More water isn’t more resilience if the water, as here, is too salty to use. The aquifer is known to be salty, but the politics of patronage ensures that water sources continue to be bestowed on communities without reference to any overall strategic plan. Instead, each water sources goes where someone wants to put it. As our pictures have shown, this may be where it creates conflicts, where it is not wanted, where the water supply is unsustainable in the longer term, or, as here, where the water is simply too salty.
A dusty hose snakes its way over the sand and between the camels in southern Ethiopia. Its acquired camouflage makes it hardly noticeable. If it is seen at all, it claims little importance for itself. It may be surprising if the claim were made that this should be a paradigmatic picture of water development.
It was important to keep livestock well away from a traditionally managed communal reservoir, to prevent contamination and erosion of the banks. Several individuals owned small petrol pumps, so people collected money to by a hose to set up a system where individuals can contribute fuel to pump water from the pond into structures where their own livestock can drink safely. The hose, both physically and symbolically, brings together a community managed resource with individual entrepreneurship.
Indigenous water sources managed by traditional governance systems often function better than water supplies installed by outsiders which are managed by so-called ‘formal’ committees that they then create. These formal management systems are more prone to political interference and corruption, but too often indigenous governance is simply sidelined.

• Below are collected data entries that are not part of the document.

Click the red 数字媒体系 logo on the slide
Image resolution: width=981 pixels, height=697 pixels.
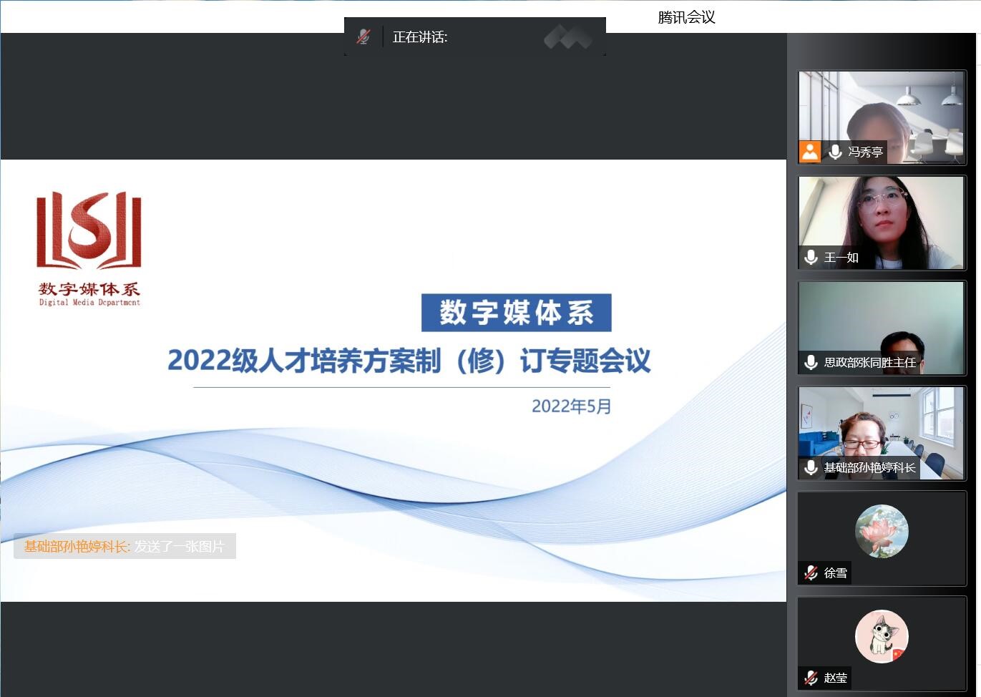[89, 248]
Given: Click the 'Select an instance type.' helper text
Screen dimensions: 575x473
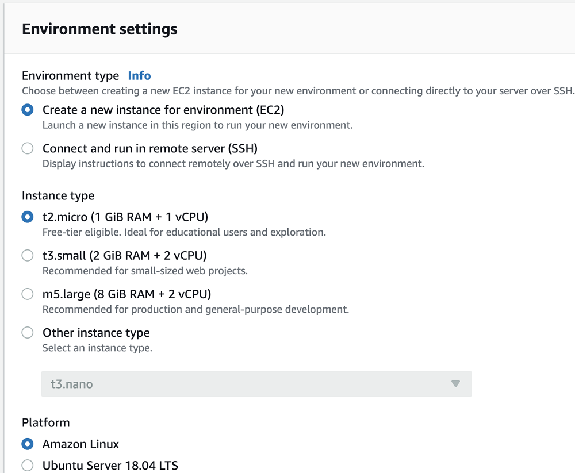Looking at the screenshot, I should click(97, 348).
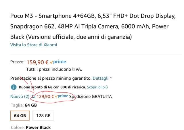Click the Prenotazione al prezzo minimo garantito text
The width and height of the screenshot is (184, 130).
51,78
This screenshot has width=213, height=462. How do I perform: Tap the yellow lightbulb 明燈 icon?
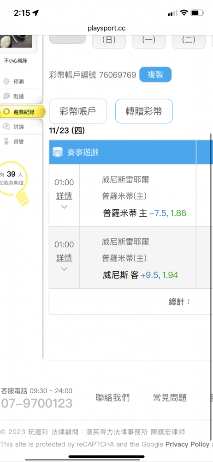point(14,182)
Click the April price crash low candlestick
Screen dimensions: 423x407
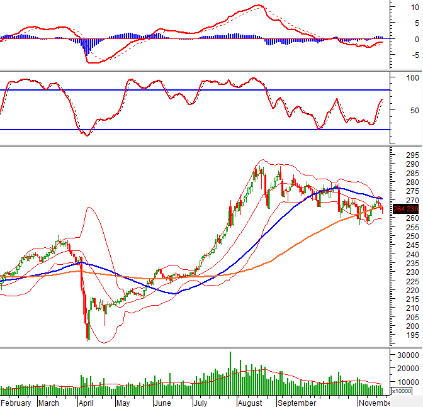[87, 330]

It is very hard to know what is in this photograph from Geshamo in Ethiopia. The water system is seen to be functioning well, delivering water into well-maintained drinking troughs. The animals – and their owners – are clearly benefiting from this. In the background, though, we can see recently constructed permanent houses, a new settlement gradually being created as a result of a new permanent water source.
Is this a successful project, bringing more resilience to the herders who can now water their livestock even in years when rains fail? Or has the technical success of the water project created a settlement that will disturb the migration patterns on which pastoralists’ resilience relies, and led to the degradation of the rangeland nearby? Will the settlement lead to better access to health and education services or will the saline water damage their health? This photograph is not in black and white, and the water project itself should not be seen in black and white either. The picture shows a trade-off between benefits and risks. It captures just one point in time of a dynamic situation whose end point we cannot know.
If water development in the drylands is to support resilience, then planning cannot be a straightforward technical challenge. Planners – and pastoralists – have to navigate interests that partly align and partly compete, objectives and priorities that may be incompatible, trying to find the best balance between risks and rewards in an uncertain world. The only way to find the best trade-offs is to understand the situation very well, combining technical, economic, social and political perspectives and listening very carefully to the opinions of all those who will be affected.